At War (En Guerre) review – shouty French strike drama is fighting a losing battle

Vincent Lindon is on reliably hardbitten form as a union organiser, in a brutal account of a workforce betrayed by factory management
  
  

Vincent Lindon in En Guerre (At War).
Vincent Lindon in En Guerre (At War). Photograph: PR

The title is apt enough. In this movie from French director Stéphane Brizé and starring the rumpled, grizzled screen veteran Vincent Lindon, a fictional but perfectly plausible strike assumes the personality of warfare. It’s a brutal, harrowing conflict in which only one side’s combatants have anything to lose.

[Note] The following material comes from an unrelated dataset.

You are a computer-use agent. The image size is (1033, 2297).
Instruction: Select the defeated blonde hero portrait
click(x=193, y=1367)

This is a stridently, bafflingly cacophonous movie which despite some smart, shrewd touches, is pretty much content with its single note of shouting acrimony and finishes by immolating itself in martyred self-pity. I can’t think of a more defeatist and bizarrely unhelpful ending for anyone who comes to this film interested in the prospect of workers’ rights over neoliberalism. Brizé’s previous Cannes entry with Lindon, The Measure of a Man, had similar ideas but with more subtlety and more heart.

A French factory owned by a company called Perrin Industries is informed of its closure with loss of 1100 jobs. Those 1100 workers had two years previously agreed to a tough pay freeze – effectively unpaid overtime – on a promise that the management was committed to keeping the plant open, an agreement which also allowed the firm to help itself to state subsidies: tax money taken from the workers’ own tiny pay packets. The emoloyees’ efforts had contributed to a handsome company profit which had been divvied up among shareholders. Infuriatingly, the management insists on blandly seeing that as a kind of necessary expense (not a hard-won surplus which has anything to do with the impertinent workers), and to announce that the firm is not “viable”. Then they announce a sellout to a German company, who clearly made this purchase on condition of a lower wage bill. Each Perrin worker is offered €25,000 redundancy, or zero if they continue to strike. They strike.

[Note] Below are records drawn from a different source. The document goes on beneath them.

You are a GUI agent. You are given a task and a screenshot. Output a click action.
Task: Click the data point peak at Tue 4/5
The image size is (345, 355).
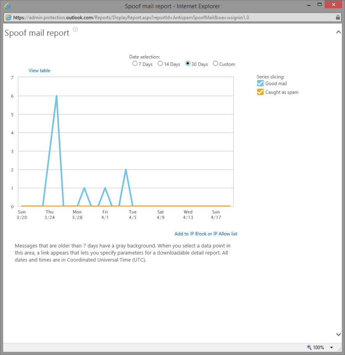point(125,170)
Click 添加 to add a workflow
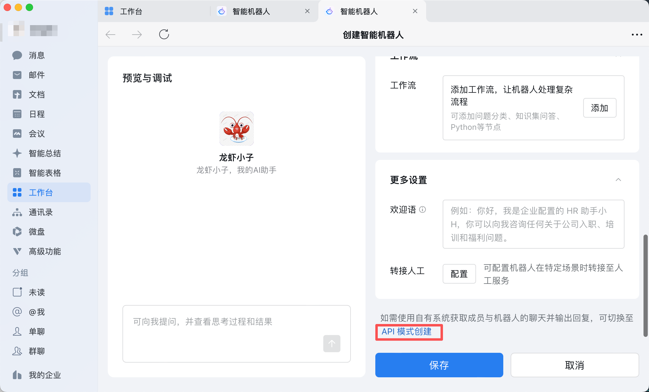 click(x=599, y=108)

The union man leading the fightback is Laurent Amédéo, played by Lindon, a passionate speaker and rabble-rouser who is just the guy to lead the troops into a shouty confrontational strike which at first has the blandly mendacious bosses worried. With gleeful scorn, Amédéo rips into the besuited mandarins’ smugly dishonest claim that they are all in it together and their crocodile tears about the situation. He is ironically unimpressed when a German executive airily assures the union of his love for France, and how he loves spending time at his second home in Camargue. At this stage, the title assumes a second, and highly unfortunate resonance.

But having whipped up the anger, Amédéo loses control of it. There is a violent incident against the German CEO. Public and union opinion turns against the now tragic and embattled Amédéo. At this point, anyone watching the film will be entitled to wonder how this fictional strike is going to end. And given its realist mien, with its toughly convincing TV news-style footage, what lesson is to be learned for people in real life who want to defend their jobs? What can a union leader finally do to shame the bosses into submission – or at least some concession?

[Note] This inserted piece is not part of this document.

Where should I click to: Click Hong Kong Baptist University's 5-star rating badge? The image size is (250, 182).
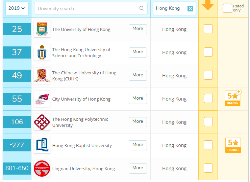(233, 145)

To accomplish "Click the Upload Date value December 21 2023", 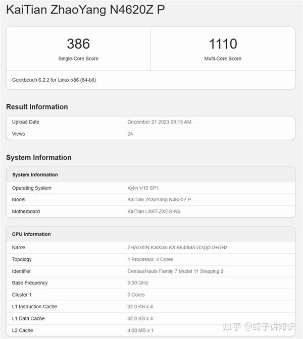I will [x=159, y=122].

The ending here is just ridiculous, self-important miserablism: a failure of imagination on the part of Brizé and his co-screenwriter Olivier Gorce. As for Lindon, his performance delivers the required sweaty machismo and he is a resoundingly forthright tribune of the people. But this film rarely if ever lets Lindon shows his humour, his gentleness, his charm. It’s all about actors doing improv shouting in each other’s faces. This is film-making by megaphone.